═══ Entries provided

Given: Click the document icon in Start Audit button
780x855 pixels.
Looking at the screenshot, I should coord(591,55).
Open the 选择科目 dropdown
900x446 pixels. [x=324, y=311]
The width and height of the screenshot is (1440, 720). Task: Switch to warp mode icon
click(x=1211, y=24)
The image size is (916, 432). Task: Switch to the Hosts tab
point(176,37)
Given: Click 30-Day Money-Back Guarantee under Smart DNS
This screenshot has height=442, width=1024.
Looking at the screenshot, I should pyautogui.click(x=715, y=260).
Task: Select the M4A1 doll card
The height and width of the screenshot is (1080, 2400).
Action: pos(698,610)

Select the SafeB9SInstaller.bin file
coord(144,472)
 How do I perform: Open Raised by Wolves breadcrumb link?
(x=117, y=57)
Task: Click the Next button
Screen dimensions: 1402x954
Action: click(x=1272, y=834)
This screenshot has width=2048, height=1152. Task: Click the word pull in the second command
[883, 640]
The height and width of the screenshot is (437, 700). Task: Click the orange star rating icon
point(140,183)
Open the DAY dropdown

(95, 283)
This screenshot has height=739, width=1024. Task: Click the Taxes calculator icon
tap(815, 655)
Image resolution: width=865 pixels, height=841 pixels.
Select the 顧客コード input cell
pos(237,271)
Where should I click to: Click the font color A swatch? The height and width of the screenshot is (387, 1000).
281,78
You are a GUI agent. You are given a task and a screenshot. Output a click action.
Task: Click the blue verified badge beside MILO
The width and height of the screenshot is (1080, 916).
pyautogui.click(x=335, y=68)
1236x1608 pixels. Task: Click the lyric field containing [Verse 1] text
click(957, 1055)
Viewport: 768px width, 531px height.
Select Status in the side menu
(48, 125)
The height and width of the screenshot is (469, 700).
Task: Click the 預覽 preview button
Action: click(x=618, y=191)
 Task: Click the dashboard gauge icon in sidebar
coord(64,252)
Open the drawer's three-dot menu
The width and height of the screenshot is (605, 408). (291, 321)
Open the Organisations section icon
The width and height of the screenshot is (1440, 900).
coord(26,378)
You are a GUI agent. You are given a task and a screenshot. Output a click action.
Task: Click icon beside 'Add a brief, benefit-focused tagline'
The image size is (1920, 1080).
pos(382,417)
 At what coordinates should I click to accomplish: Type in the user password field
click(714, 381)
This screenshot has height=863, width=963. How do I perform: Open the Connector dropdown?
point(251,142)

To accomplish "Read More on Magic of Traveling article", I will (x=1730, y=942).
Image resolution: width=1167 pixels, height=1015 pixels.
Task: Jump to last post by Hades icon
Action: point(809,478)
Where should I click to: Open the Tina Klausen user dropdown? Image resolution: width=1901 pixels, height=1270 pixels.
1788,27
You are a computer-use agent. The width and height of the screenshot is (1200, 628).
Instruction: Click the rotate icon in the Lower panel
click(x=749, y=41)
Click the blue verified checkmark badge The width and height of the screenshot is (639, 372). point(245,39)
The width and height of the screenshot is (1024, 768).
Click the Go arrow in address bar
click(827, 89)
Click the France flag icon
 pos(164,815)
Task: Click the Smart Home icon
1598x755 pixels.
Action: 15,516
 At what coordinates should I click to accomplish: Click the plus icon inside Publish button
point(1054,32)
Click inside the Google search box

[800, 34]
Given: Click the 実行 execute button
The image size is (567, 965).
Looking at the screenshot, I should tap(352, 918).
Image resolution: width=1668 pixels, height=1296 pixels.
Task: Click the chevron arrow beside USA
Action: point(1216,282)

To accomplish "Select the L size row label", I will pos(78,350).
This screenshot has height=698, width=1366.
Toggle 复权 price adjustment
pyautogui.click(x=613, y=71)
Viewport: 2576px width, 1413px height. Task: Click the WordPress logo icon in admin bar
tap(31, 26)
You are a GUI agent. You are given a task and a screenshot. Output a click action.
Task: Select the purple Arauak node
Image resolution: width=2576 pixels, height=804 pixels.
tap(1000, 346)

══════

(Activity) Exact retyping of every entry is required.

(Your solution)
Given: Click the document icon in Start Audit button
780x855 pixels.
Looking at the screenshot, I should coord(591,55).
Open the 选择科目 dropdown
900x446 pixels. [x=324, y=311]
The width and height of the screenshot is (1440, 720). Task: Switch to warp mode icon
click(x=1211, y=24)
The image size is (916, 432). Task: Switch to the Hosts tab
point(176,37)
Given: Click 30-Day Money-Back Guarantee under Smart DNS
This screenshot has height=442, width=1024.
Looking at the screenshot, I should pyautogui.click(x=715, y=260).
Task: Select the M4A1 doll card
The height and width of the screenshot is (1080, 2400).
Action: pos(698,610)

Select the SafeB9SInstaller.bin file
coord(144,472)
 How do I perform: Open Raised by Wolves breadcrumb link?
(x=117, y=57)
Task: Click the Next button
Screen dimensions: 1402x954
Action: click(x=1272, y=834)
This screenshot has width=2048, height=1152. Task: Click the word pull in the second command
[883, 640]
The height and width of the screenshot is (437, 700). Task: Click the orange star rating icon
point(140,183)
Open the DAY dropdown

(95, 283)
This screenshot has height=739, width=1024. Task: Click the Taxes calculator icon
tap(815, 655)
Image resolution: width=865 pixels, height=841 pixels.
Select the 顧客コード input cell
pos(237,271)
Where should I click to: Click the font color A swatch? The height and width of the screenshot is (387, 1000).
281,78
You are a GUI agent. You are given a task and a screenshot. Output a click action.
Task: Click the blue verified badge beside MILO
The width and height of the screenshot is (1080, 916).
pyautogui.click(x=335, y=68)
1236x1608 pixels. Task: Click the lyric field containing [Verse 1] text
click(957, 1055)
Viewport: 768px width, 531px height.
Select Status in the side menu
(48, 125)
The height and width of the screenshot is (469, 700).
Task: Click the 預覽 preview button
Action: click(x=618, y=191)
 Task: Click the dashboard gauge icon in sidebar
coord(64,252)
Open the drawer's three-dot menu
The width and height of the screenshot is (605, 408). (291, 321)
Open the Organisations section icon
The width and height of the screenshot is (1440, 900).
coord(26,378)
You are a GUI agent. You are given a task and a screenshot. Output a click action.
Task: Click icon beside 'Add a brief, benefit-focused tagline'
The image size is (1920, 1080).
pos(382,417)
 At what coordinates should I click to accomplish: Type in the user password field
click(714, 381)
This screenshot has height=863, width=963. How do I perform: Open the Connector dropdown?
point(251,142)

To accomplish "Read More on Magic of Traveling article", I will (x=1730, y=942).
Image resolution: width=1167 pixels, height=1015 pixels.
Task: Jump to last post by Hades icon
Action: point(809,478)
Where should I click to: Open the Tina Klausen user dropdown? Image resolution: width=1901 pixels, height=1270 pixels.
1788,27
You are a computer-use agent. The width and height of the screenshot is (1200, 628).
Instruction: Click the rotate icon in the Lower panel
click(x=749, y=41)
Click the blue verified checkmark badge The width and height of the screenshot is (639, 372). point(245,39)
The width and height of the screenshot is (1024, 768).
Click the Go arrow in address bar
click(827, 89)
Click the France flag icon
 pos(164,815)
Task: Click the Smart Home icon
1598x755 pixels.
Action: 15,516
 At what coordinates should I click to accomplish: Click the plus icon inside Publish button
point(1054,32)
Click inside the Google search box

[800, 34]
Given: Click the 実行 execute button
The image size is (567, 965).
Looking at the screenshot, I should tap(352, 918).
Image resolution: width=1668 pixels, height=1296 pixels.
Task: Click the chevron arrow beside USA
Action: point(1216,282)

To accomplish "Select the L size row label", I will pos(78,350).
This screenshot has height=698, width=1366.
Toggle 复权 price adjustment
pyautogui.click(x=613, y=71)
Viewport: 2576px width, 1413px height. Task: Click the WordPress logo icon in admin bar
tap(31, 26)
You are a GUI agent. You are given a task and a screenshot. Output a click action.
Task: Select the purple Arauak node
Image resolution: width=2576 pixels, height=804 pixels.
tap(1000, 346)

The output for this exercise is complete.